BEGIN Supplied material

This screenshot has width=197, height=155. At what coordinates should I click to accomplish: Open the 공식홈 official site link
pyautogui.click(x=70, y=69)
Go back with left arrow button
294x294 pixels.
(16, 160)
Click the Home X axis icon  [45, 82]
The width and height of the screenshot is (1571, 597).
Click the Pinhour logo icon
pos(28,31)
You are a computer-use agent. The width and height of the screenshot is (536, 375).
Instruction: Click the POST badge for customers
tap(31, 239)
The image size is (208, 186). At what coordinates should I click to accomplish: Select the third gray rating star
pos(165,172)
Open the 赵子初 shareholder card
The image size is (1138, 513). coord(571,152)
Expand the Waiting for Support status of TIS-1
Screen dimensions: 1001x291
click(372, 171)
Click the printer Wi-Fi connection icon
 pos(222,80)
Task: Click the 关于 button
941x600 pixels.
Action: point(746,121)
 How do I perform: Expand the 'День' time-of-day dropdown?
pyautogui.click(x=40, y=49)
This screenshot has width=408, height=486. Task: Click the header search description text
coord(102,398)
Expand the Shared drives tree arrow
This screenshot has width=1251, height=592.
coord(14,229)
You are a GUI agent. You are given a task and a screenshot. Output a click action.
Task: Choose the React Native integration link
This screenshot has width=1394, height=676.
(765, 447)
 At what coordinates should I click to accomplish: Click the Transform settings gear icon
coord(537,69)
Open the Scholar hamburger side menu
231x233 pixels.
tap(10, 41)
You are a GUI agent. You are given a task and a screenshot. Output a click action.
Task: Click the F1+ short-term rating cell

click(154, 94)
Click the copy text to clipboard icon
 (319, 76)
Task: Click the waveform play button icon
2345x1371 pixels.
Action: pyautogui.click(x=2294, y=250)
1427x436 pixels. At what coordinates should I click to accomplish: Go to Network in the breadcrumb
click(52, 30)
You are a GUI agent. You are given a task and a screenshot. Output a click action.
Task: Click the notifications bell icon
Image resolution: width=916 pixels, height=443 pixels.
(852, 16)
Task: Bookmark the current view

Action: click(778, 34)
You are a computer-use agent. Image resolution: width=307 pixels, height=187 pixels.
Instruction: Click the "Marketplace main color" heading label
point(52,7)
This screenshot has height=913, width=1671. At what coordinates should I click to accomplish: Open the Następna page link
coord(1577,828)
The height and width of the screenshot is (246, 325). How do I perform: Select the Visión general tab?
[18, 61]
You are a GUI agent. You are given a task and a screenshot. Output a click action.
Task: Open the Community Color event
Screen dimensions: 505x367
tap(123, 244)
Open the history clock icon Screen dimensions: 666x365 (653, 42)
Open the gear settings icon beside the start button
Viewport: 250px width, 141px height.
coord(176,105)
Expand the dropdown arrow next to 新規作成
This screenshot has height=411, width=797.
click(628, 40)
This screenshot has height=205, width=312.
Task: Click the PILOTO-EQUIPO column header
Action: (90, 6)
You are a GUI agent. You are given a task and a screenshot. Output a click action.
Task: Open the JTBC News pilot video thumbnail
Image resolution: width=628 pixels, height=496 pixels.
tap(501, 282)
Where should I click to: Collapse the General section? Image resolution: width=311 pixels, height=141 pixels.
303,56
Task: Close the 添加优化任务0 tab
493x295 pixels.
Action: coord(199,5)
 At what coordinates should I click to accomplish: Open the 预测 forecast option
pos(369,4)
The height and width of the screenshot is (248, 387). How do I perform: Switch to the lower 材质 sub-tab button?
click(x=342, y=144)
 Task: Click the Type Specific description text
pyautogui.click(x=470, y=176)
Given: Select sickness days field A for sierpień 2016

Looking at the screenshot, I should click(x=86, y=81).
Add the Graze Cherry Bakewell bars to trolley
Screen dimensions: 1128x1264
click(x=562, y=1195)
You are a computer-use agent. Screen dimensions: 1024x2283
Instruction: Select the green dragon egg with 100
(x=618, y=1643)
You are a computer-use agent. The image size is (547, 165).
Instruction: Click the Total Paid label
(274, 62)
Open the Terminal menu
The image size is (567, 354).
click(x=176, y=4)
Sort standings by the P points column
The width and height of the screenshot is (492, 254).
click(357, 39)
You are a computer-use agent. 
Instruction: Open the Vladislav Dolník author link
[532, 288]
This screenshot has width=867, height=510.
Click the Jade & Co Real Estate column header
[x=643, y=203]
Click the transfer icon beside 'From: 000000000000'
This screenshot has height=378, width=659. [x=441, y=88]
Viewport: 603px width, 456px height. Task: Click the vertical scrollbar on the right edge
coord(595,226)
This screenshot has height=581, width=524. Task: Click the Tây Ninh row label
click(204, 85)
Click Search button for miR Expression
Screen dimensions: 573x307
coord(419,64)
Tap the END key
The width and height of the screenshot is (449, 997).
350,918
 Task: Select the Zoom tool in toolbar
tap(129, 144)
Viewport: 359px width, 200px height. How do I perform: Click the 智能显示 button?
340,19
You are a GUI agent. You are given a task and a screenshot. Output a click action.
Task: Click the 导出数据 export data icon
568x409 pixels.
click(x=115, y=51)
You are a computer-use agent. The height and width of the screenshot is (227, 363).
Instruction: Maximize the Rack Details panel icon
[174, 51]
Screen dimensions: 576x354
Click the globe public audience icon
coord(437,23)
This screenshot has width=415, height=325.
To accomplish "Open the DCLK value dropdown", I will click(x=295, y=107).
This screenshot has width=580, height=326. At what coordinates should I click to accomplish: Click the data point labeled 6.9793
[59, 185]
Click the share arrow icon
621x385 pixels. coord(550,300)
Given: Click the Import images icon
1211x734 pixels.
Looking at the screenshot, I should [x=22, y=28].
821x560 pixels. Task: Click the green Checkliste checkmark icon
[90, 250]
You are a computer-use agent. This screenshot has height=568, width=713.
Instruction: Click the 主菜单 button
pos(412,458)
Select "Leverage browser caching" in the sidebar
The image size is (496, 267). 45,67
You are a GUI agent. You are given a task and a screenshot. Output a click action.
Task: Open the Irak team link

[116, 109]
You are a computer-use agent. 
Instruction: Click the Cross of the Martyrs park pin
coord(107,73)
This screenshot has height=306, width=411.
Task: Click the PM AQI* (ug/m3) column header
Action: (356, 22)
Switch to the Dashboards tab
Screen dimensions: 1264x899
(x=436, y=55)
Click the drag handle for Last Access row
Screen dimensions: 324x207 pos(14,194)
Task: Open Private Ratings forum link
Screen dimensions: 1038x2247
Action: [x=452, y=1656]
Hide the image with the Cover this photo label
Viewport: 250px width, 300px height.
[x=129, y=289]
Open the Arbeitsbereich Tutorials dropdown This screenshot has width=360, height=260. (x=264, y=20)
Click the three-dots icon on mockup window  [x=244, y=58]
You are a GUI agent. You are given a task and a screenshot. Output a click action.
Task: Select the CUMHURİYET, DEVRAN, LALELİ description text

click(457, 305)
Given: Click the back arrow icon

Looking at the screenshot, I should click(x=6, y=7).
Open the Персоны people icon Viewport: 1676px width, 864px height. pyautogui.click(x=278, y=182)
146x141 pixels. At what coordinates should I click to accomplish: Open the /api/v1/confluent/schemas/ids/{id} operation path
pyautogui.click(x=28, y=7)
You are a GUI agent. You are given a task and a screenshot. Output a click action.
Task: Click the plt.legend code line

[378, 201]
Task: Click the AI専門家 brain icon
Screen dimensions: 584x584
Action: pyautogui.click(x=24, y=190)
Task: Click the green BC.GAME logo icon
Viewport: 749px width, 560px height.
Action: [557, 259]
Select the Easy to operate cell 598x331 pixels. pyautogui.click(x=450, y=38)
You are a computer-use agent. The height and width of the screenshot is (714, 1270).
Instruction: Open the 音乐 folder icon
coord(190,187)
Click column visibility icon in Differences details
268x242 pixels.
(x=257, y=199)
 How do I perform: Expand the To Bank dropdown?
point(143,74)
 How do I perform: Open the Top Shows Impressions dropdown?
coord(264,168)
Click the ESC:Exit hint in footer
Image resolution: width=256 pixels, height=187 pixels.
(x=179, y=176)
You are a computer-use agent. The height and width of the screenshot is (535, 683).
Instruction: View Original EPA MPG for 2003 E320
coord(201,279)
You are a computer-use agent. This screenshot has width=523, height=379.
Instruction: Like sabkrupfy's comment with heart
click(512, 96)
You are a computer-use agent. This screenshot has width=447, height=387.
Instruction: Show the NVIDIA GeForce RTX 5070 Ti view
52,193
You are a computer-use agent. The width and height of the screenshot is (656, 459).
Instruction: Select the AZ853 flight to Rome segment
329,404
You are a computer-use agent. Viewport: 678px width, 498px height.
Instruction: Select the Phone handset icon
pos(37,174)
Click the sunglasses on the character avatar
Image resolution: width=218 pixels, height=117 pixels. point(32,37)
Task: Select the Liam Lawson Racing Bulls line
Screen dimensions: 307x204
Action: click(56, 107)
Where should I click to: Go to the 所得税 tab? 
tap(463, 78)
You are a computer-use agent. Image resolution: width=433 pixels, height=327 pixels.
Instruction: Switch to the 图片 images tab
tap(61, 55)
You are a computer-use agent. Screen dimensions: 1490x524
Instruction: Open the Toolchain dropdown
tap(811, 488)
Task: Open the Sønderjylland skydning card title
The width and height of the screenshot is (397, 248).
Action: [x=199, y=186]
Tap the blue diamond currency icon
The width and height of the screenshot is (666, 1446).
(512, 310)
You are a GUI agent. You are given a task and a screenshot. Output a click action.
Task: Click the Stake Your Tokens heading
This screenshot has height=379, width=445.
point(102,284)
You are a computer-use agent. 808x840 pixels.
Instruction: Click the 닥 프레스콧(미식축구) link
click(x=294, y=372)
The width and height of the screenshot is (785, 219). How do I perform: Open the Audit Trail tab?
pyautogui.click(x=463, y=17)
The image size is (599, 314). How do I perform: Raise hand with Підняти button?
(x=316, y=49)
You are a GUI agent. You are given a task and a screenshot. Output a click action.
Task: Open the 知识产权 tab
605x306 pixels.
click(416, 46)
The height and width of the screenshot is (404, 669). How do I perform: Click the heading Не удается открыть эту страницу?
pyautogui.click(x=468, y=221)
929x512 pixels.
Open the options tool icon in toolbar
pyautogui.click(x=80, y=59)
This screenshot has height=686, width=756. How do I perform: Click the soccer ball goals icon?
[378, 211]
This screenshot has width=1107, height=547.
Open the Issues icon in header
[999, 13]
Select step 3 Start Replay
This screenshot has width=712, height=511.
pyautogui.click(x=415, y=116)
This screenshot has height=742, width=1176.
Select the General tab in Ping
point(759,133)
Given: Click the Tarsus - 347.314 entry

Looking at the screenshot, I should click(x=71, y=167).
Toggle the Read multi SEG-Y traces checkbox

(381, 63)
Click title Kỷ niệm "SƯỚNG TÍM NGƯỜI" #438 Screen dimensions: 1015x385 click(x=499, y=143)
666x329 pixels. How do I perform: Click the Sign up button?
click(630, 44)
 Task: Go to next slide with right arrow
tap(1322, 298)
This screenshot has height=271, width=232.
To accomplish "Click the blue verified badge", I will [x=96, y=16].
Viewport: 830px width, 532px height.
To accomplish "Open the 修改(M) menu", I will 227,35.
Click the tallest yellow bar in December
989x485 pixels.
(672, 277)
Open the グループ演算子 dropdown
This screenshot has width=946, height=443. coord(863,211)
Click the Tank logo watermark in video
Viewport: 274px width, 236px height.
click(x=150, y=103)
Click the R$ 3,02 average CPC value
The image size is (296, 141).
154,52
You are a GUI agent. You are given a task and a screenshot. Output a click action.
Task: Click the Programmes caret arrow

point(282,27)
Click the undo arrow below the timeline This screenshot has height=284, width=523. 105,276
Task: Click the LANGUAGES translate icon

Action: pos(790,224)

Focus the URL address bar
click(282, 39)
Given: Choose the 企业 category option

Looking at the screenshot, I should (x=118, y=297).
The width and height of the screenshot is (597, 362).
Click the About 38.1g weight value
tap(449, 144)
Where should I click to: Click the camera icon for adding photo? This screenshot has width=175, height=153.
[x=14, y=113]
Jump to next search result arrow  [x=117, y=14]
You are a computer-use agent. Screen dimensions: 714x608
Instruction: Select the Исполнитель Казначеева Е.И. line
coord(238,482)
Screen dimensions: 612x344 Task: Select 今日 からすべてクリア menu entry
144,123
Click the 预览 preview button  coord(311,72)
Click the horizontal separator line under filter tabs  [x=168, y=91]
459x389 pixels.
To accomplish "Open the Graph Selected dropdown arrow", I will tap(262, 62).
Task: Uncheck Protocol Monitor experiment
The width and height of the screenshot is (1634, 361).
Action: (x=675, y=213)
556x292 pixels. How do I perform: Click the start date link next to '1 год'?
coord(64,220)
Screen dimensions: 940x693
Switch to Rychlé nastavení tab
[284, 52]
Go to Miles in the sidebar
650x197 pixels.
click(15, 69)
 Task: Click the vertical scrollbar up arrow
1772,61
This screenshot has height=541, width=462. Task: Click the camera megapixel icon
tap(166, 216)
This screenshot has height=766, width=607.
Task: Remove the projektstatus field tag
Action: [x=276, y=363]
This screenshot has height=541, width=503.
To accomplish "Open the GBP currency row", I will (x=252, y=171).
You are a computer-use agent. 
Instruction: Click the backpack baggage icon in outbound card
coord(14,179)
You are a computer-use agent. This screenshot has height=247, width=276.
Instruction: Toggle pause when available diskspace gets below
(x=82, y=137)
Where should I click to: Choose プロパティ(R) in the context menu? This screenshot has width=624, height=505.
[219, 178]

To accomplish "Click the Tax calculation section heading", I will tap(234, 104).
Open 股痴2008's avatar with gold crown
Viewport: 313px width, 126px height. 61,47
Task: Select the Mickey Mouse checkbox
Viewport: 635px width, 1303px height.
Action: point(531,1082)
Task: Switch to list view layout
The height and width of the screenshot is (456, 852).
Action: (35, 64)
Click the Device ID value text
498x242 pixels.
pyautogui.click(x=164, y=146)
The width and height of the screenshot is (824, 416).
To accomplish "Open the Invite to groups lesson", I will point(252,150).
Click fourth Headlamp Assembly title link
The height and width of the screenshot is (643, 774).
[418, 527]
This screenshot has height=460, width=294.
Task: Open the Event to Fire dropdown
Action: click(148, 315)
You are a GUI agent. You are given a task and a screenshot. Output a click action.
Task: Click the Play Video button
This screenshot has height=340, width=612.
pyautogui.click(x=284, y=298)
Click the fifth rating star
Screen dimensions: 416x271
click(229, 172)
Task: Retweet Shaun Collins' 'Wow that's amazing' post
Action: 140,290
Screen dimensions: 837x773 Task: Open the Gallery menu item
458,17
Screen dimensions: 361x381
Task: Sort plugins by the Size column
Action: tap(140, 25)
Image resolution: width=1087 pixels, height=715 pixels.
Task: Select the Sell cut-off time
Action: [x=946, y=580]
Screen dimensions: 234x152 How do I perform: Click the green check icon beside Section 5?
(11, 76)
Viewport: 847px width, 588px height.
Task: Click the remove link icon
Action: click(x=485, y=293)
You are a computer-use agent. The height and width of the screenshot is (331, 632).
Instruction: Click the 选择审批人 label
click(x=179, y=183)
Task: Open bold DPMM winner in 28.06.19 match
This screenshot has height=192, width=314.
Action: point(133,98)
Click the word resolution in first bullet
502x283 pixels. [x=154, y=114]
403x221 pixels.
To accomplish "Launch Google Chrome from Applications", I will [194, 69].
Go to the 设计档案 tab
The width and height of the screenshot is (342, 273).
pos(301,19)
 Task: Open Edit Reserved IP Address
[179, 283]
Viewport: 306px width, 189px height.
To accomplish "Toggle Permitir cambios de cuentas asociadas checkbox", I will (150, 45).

END Supplied material

- **Directions**: Retype exactly the lines above, from the one with "The width and height of the screenshot is (597, 362)." through the one with "This screenshot has height=541, width=503.", inclusive.

- **Written solution**:
The width and height of the screenshot is (597, 362).
Click the About 38.1g weight value
tap(449, 144)
Where should I click to: Click the camera icon for adding photo? This screenshot has width=175, height=153.
[x=14, y=113]
Jump to next search result arrow  [x=117, y=14]
You are a computer-use agent. Screen dimensions: 714x608
Instruction: Select the Исполнитель Казначеева Е.И. line
coord(238,482)
Screen dimensions: 612x344 Task: Select 今日 からすべてクリア menu entry
144,123
Click the 预览 preview button  coord(311,72)
Click the horizontal separator line under filter tabs  [x=168, y=91]
459x389 pixels.
To accomplish "Open the Graph Selected dropdown arrow", I will tap(262, 62).
Task: Uncheck Protocol Monitor experiment
The width and height of the screenshot is (1634, 361).
Action: (x=675, y=213)
556x292 pixels. How do I perform: Click the start date link next to '1 год'?
coord(64,220)
Screen dimensions: 940x693
Switch to Rychlé nastavení tab
[284, 52]
Go to Miles in the sidebar
650x197 pixels.
click(15, 69)
 Task: Click the vertical scrollbar up arrow
1772,61
This screenshot has height=541, width=462. Task: Click the camera megapixel icon
tap(166, 216)
This screenshot has height=766, width=607.
Task: Remove the projektstatus field tag
Action: [x=276, y=363]
This screenshot has height=541, width=503.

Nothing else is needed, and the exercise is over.